Evaluation of a mHealth Platform for Diarrheal Disease Decision-support

NCT ID: NCT03154229

Last Updated: 2019-10-02

Basic Information

• Recruitment Status: COMPLETED
• Clinical Phase: NA
• Total Enrollment: 4975 participants
• Study Classification: INTERVENTIONAL
• Study Start Date: 2018-03-11
• Study Completion Date: 2018-09-23

Brief Summary

The study hypothesis is that clinical decision-support on a smartphone for the management of diarrheal disease will improve the assessment of dehydration, reduce IV fluid usage, and increase guideline adherence for the use of zinc and antibiotics. To test this hypothesis we will conduct a cluster randomized controlled trial in the diarrhea wards of 10 hospitals in Bangladesh. A 6-week pre-intervention period will establish a baseline at all sites, and in the intervention, hospitals will be randomized to use a paper versus smartphone adaptation of the WHO guidelines by the admitting physician. Inclusion criteria are patients 2 months and older that have uncomplicated acute diarrheal disease; estimated enrollment is 7893 patients. The primary outcome measure is use of IV fluids. This project may have broad impact that will include opportunities to provide improved decision-support for the assessment of dehydration, decreased use intravenous fluids and more prudent use of antibiotics.

Detailed Description

Technology is making possible new approaches to overcome old public health challenges. Cellular networks are now ubiquitous in resource-poor settings and offer new opportunities for high-yield interventions for both chronic and acute diseases. We are specifically interested in developing mHealth solutions for diarrheal disease for two reasons. The first reason is that diarrheal disease globally remains the second leading cause of death for children less than 5 years of age. Barriers to combat this problem include poor adherence to guidelines for rehydrating children and outbreaks often outpace current epidemiological tools. The second reason is that diarrheal diseases in a setting like Bangladesh, including cholera outbreaks, are a model system to develop and test mHealth solutions that can be adapted to more complex chronic and acute diseases in Bangladesh and globally.
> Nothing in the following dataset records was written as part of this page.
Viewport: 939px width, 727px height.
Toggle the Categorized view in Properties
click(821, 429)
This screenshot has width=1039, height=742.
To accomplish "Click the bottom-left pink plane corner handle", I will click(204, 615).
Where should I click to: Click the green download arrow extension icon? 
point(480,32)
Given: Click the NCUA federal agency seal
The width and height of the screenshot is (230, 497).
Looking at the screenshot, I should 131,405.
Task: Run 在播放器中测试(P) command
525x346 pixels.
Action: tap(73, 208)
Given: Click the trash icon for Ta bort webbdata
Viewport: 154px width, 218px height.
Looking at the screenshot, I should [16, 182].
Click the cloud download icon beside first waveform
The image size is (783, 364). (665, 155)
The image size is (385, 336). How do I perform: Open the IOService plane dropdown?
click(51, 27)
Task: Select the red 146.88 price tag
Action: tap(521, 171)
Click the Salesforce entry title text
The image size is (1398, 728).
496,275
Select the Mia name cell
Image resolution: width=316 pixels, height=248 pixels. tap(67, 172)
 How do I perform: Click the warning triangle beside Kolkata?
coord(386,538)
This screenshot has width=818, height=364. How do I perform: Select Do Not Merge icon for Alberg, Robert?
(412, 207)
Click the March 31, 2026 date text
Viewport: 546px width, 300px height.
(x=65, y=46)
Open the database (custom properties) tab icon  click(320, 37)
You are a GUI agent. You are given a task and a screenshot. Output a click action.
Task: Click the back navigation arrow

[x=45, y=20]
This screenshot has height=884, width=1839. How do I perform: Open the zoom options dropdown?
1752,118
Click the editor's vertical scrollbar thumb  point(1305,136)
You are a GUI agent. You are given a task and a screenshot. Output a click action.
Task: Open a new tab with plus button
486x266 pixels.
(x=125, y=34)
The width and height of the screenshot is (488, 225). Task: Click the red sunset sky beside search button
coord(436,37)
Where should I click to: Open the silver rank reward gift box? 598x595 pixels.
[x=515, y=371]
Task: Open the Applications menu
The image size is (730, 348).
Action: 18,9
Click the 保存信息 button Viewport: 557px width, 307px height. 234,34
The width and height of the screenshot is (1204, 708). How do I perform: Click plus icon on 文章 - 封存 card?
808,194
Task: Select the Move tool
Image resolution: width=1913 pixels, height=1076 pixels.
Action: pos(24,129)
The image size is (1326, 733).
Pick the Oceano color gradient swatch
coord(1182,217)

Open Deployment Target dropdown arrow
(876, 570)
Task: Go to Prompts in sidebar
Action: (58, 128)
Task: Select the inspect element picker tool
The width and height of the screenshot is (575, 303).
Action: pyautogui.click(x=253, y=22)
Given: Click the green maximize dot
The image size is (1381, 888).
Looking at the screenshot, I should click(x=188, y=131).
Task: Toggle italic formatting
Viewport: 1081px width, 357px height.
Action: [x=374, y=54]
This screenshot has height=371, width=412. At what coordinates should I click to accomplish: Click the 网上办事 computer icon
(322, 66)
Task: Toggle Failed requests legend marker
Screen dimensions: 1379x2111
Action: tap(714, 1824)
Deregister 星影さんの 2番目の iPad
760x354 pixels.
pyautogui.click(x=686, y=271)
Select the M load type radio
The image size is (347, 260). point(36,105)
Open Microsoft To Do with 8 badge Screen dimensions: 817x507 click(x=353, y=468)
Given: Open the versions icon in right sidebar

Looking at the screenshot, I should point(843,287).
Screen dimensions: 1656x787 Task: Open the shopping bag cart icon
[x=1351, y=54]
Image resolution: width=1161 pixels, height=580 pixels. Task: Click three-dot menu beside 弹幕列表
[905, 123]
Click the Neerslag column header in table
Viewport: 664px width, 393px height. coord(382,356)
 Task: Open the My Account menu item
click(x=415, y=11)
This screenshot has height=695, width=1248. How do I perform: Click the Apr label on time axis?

In partnership with the International Centre for Diarrhoeal Disease Research, Bangladesh (icddr,b; primary collaborator) and the Institute of Epidemiology, Disease Control, Research (IEDCR) within the Ministry of Health and Family Welfare in Bangladesh, we propose to compare a paper-based versus a smartphone-based decision-support tool in a cluster randomized controlled trial (cRCT) to determine the impact of the method of decision-support on the use of IV fluids (primary outcome) and indicated medications (secondary outcomes). The smartphone tool is an adaptation of the paper-based World Health Organization guidelines, and is called the 'Rehydration Calculator.' The cRCT will be conducted collaboratively between the icddr,b and government hospitals (N=10) in Bangladesh over 4.5 months per site. A 6-week pre-intervention period will establish a baseline at all sites, and in the intervention, hospitals will be randomized to use the paper versus smartphone tool by the admitting physician. Inclusion criteria are patients 2 months and older that have uncomplicated acute diarrheal disease; estimated enrollment is 7893 patients. Standard of care will be practiced at all sites, with the exception of the decision-support tool(s) in the interventional period. The primary outcome measure is use of IV fluids. This project may have broad impact that will include opportunities to provide improved decision-support for the assessment of dehydration, decrease intravenous fluid use and improve antibiotic stewardship.

Conditions

Diarrhea

Study Design

• Allocation Method: RANDOMIZED
• Intervention Model: PARALLEL
• Primary Study Purpose: TREATMENT
• Blinding Strategy: NONE

Study Groups

Paper-based decision-support

Prior to starting the study, 10 hospitals will be made into 5 pairs. The paper versus smartphone intervention will be randomized to one member of each pair. The study arm will consist of a pre-interventional (6 weeks) followed by an interventional period (12 weeks); this arms will use paper-based decision support at the 5 hospitals designated.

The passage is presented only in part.